§ Work instruction: Only one stretch of the data below is wanted: the lines starting at the one with "Где купить (307, 791)" and ending at the one with "Методология (42, 2247)", both included, given again exactly.

§ Material shown:
# # #
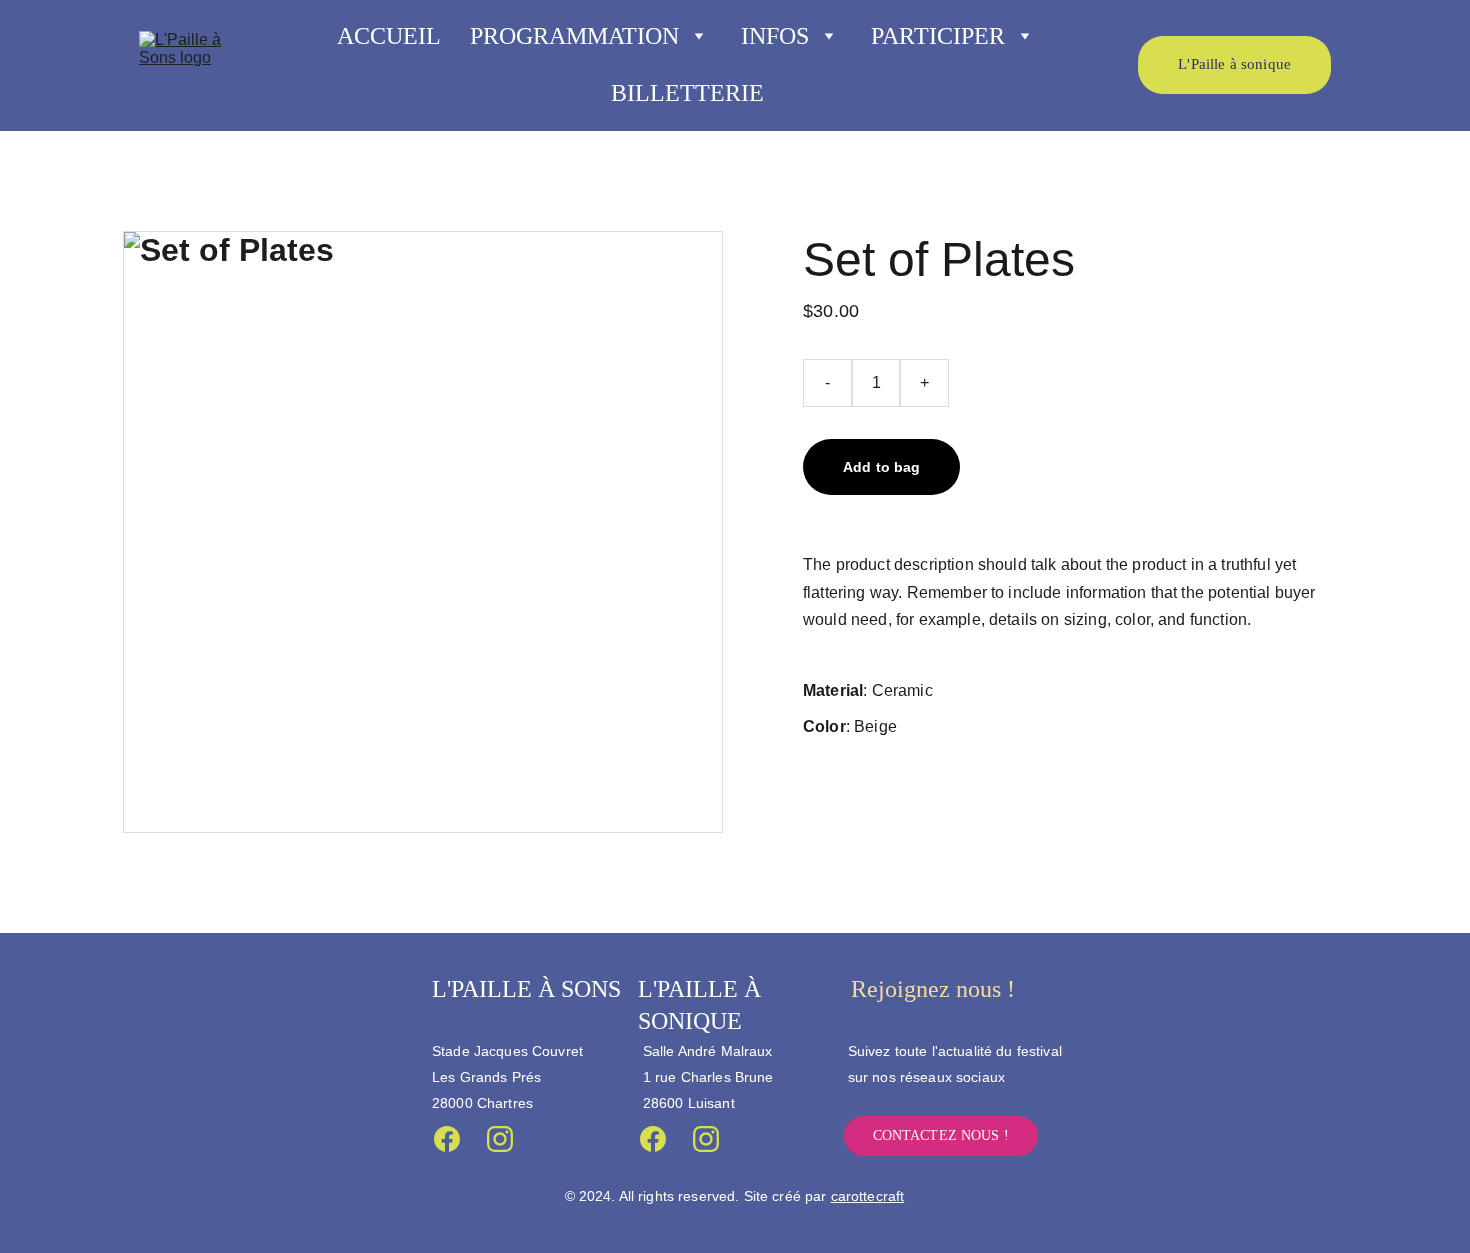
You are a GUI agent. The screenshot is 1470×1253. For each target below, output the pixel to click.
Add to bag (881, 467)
# # #
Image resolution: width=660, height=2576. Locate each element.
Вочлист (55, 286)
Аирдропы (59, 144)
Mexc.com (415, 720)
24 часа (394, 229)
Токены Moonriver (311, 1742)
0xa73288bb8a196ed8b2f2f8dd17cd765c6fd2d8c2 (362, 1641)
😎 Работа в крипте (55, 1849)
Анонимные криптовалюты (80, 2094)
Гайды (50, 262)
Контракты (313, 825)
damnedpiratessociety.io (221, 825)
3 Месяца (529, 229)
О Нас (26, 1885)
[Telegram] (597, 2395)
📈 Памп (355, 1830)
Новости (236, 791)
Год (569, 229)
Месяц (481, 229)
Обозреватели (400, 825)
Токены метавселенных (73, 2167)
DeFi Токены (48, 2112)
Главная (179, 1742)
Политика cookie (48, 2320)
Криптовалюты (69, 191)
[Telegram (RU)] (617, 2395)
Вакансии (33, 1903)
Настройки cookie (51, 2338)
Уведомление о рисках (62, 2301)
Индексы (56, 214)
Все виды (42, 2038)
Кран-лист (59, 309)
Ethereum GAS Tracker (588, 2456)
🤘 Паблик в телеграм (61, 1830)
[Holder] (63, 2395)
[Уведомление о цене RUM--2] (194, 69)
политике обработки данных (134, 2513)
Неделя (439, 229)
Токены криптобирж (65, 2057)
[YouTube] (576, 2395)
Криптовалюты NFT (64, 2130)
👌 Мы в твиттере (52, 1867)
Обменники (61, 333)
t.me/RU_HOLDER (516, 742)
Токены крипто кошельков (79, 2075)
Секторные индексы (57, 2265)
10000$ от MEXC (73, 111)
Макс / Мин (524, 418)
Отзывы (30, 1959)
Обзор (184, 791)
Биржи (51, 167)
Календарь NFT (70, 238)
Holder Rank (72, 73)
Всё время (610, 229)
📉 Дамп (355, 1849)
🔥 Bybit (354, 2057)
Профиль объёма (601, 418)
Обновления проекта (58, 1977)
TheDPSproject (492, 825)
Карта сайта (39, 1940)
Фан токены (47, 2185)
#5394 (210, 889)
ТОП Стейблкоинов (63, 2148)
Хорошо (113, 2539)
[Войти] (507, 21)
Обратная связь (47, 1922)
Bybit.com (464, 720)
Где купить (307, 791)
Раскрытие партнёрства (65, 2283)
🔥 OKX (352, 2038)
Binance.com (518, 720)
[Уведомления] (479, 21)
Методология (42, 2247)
# # #
§ Solution to this task:
Где купить (307, 791)
Раскрытие партнёрства (65, 2283)
🔥 OKX (352, 2038)
Binance.com (518, 720)
[Уведомления] (479, 21)
Методология (42, 2247)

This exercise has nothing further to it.